There is a tedious sequence in the middle of the film with Arthur and Betameche fleeing on the back of a beetle, zipping through the city, avoiding rats underneath the grandparents’ house, flying through a fan and being pursued through a field, while having to ditch a glow-worm underneath the beetle’s carriage in mid-flight. It is a sequence that seems solely to be about kinesis and the animators showing off more than it ever adds anything to the film and can be forgotten precisely the moment it is over.

The world of the Minimoys takes place in the same iridescent day-glo colours as the original. While it was visually striking the first time, there seems an exceeding banality this time – the scene where Max takes Arthur on a ride down the main drag of Minimoy central in a pimped-out beetle looks exactly like the sort of thing that belongs in a ‘hood film about young guys trying to act cool in a car.

The Minimoys in Arthur and the Revenge of Maltazard (2009)
The Minimoys

The other failing of Arthur and the Revenge of Maltazard is its slightness as a story. The entire film is set-up. We have protracted scenes in the live-action world involving Arthur’s father’s attempts to kill insects and with Arthur trying to avoid his father’s insistence that they go home so that he can respond to the Minimoys call for help, followed by a tour of Minimoy city and the rescue of Betameche, all before the last ten minutes where Maltazard reveals his deception and heads up the telescope.
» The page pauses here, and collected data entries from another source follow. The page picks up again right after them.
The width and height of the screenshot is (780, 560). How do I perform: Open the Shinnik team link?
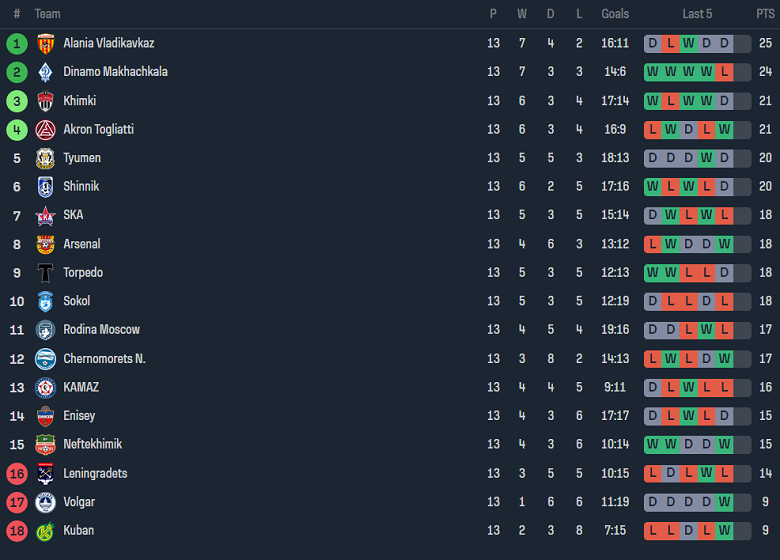[x=81, y=186]
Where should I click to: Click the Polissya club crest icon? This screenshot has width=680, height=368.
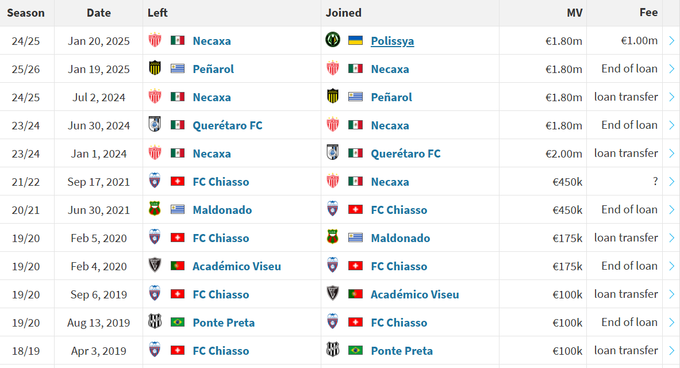tap(333, 40)
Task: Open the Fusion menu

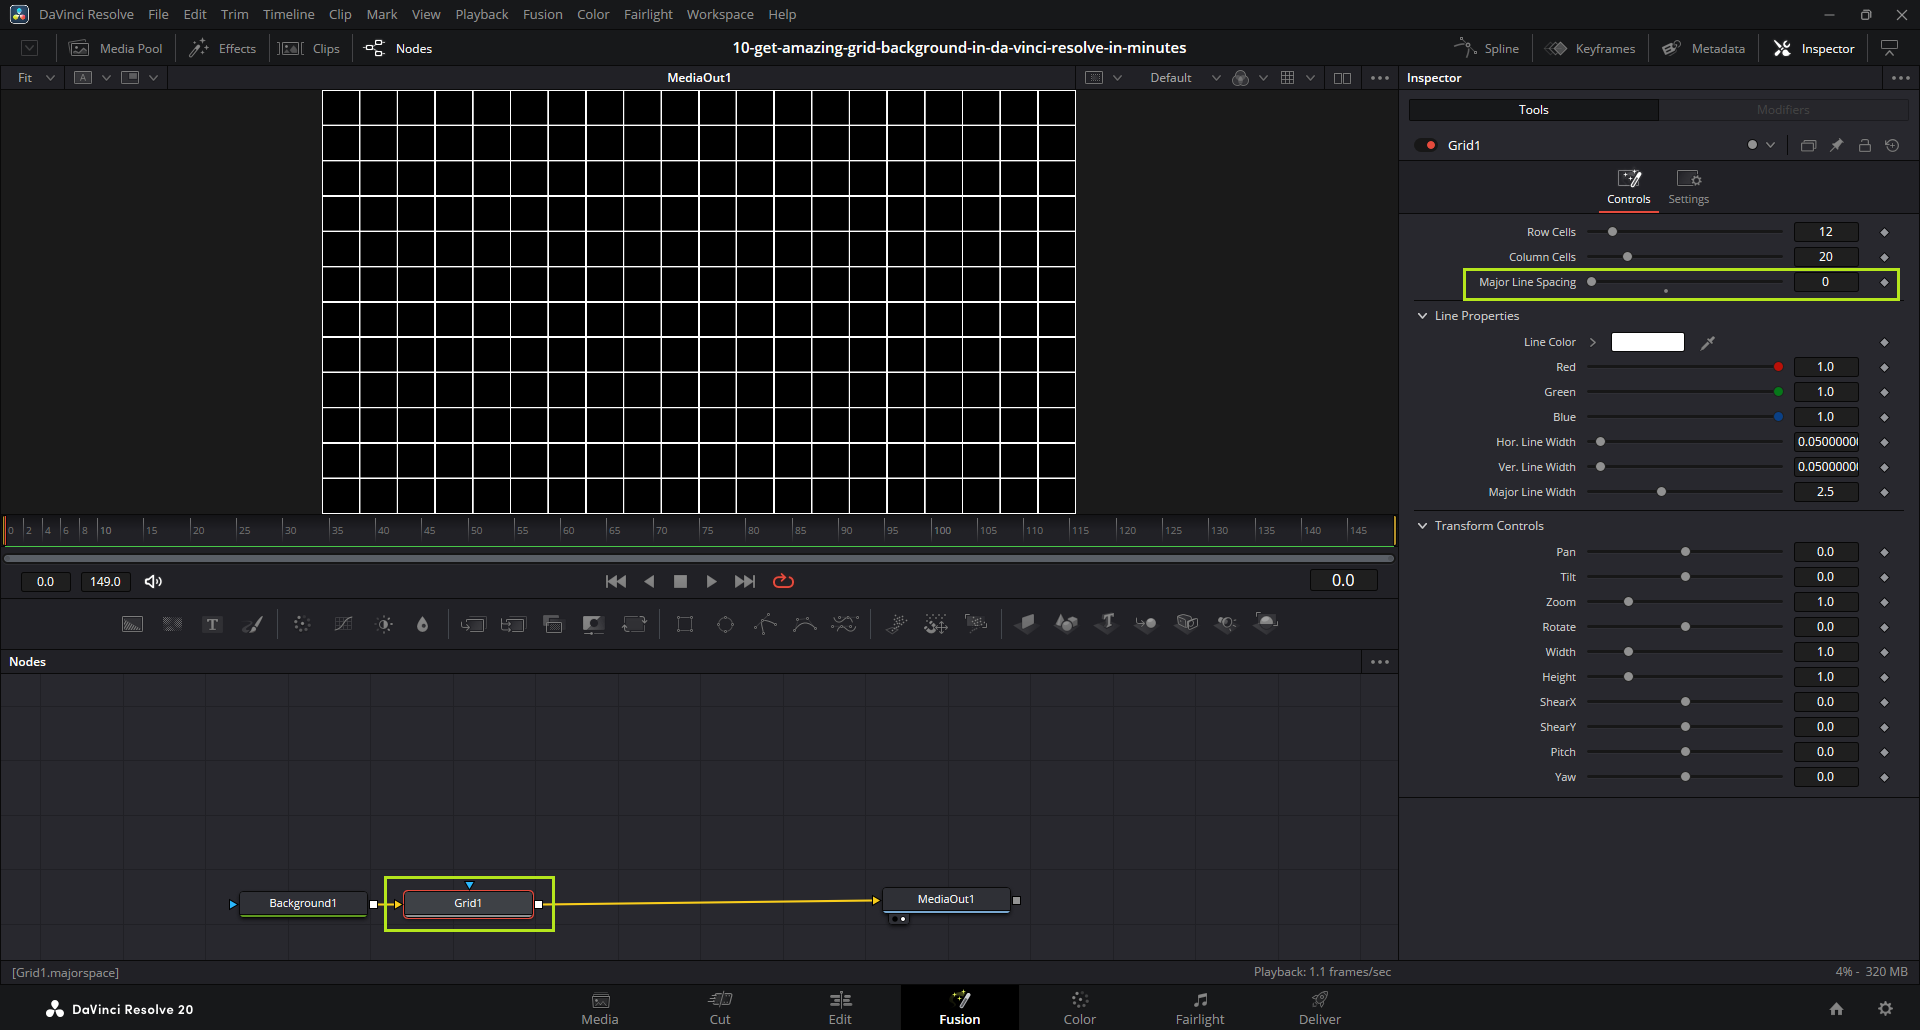Action: click(x=542, y=14)
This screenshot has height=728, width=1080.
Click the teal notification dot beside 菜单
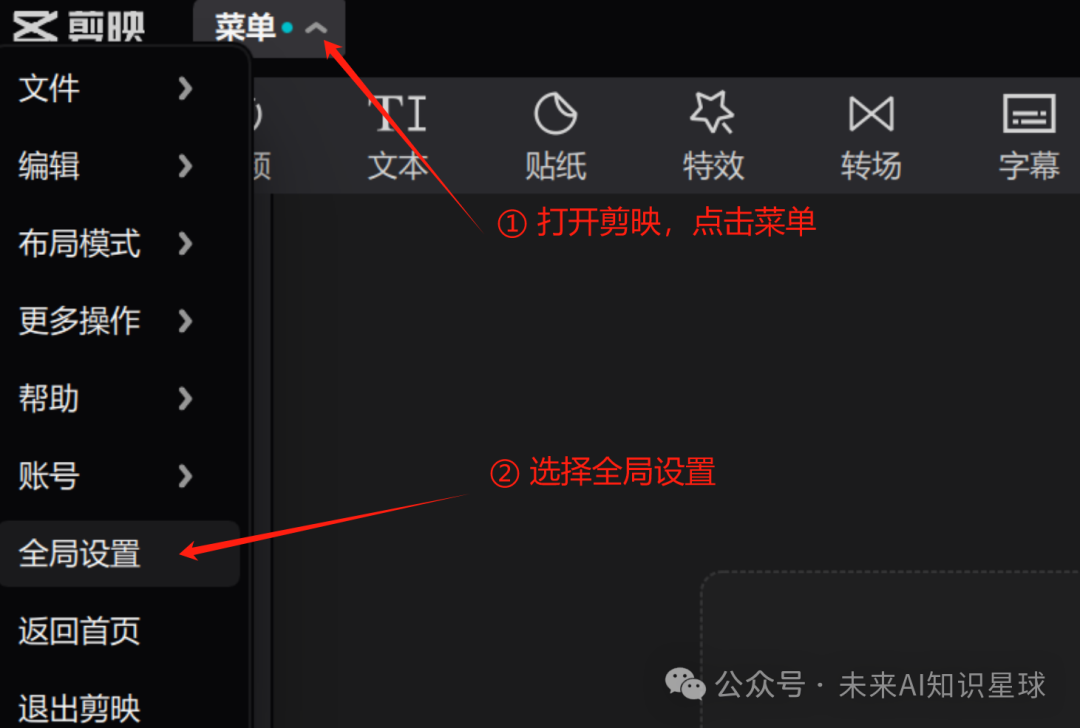[287, 28]
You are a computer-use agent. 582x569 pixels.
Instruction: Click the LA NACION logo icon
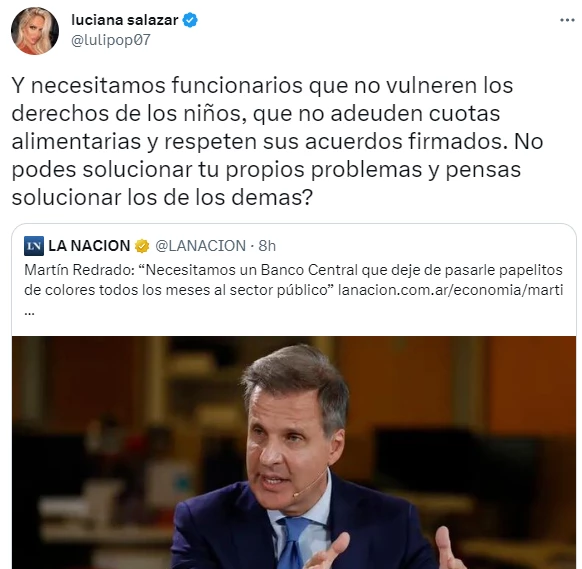34,246
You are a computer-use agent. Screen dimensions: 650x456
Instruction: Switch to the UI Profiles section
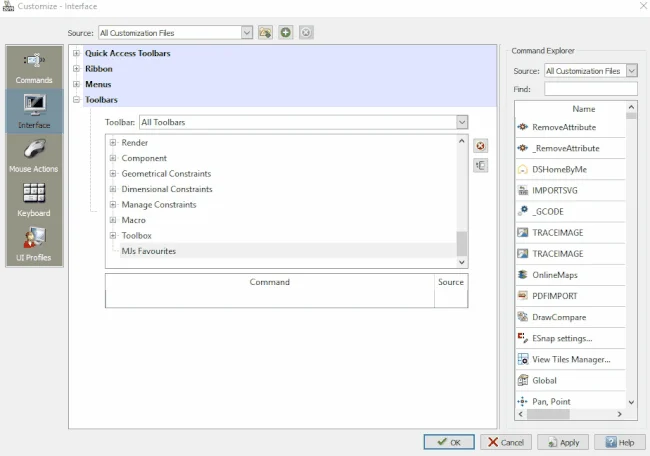point(34,243)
In other words, we have an entire film that seems to act as an extruded prologue that has no more purpose than to set-up the conflict for third film.
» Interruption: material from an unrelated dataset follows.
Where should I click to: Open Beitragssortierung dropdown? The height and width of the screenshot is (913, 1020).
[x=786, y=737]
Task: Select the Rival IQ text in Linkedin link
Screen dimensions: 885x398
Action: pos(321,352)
The other negative point is Lou Reed’s voicing of Maltazard, which he seems to have no sense of how to dramatically inflect the material. Rather Reed seems like a non-professional actor who has just been brought in off the streets and has given a rote reading of the material like some camera-shy farmer.
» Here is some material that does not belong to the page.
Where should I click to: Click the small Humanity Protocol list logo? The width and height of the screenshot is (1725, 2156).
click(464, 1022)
Luc Besson’s other films of genre note are the arty Le Dernier Combat (1983) set in a post-holocaust world where people have become mute; the space opera/action film The Fifth Element (1997); his fantastical interpretation of the historical story of Joan of Arc in The Messenger: The Story of Joan of Arc (1999); the angelic intervention romance Angel-A (2005); the adventure film The Extraordinary Adventures of Adele Blanc-Sec (2010); Lucy (2014) in which Scarlett Johansson gains enormously expanded mental abilities; and the space opera Valerian and the City of a Thousand Planets (2017). Besson also produced and wrote Kamikaze (1986) where a scientist invents a device that can kill people on tv and The Dancer (2000) about a mute dancer who gains expression through a unique sound invention; produced the mystical quasi-sf Quebecois film Chaos and Desire (2002): wrote and produced the End Times serial killer thriller Crimson Rivers II: Angels of the Apocalypse (2003); produced the serial killer film Tristan (2003); produced and wrote the futuristic action film Banlieue 13 (2004); produced the serial killer thriller Tell No One (2006); produced the Backwoods Brutality film Frontier(s) (2007); produced the videogame adaptation Hitman (2007); produced the horror film The Secret (2007); produced and wrote Banlieue 13: Ultimatum (2009); produced the animated A Monster in Paris (2011); produced the orbiting prison film Lockout (2012); wrote/produced the English-language Banlieue 13 remake Brick Mansions (2014); and wrote/produced The Warriors Gate (2016) in which a videogamer is transported to Ancient China.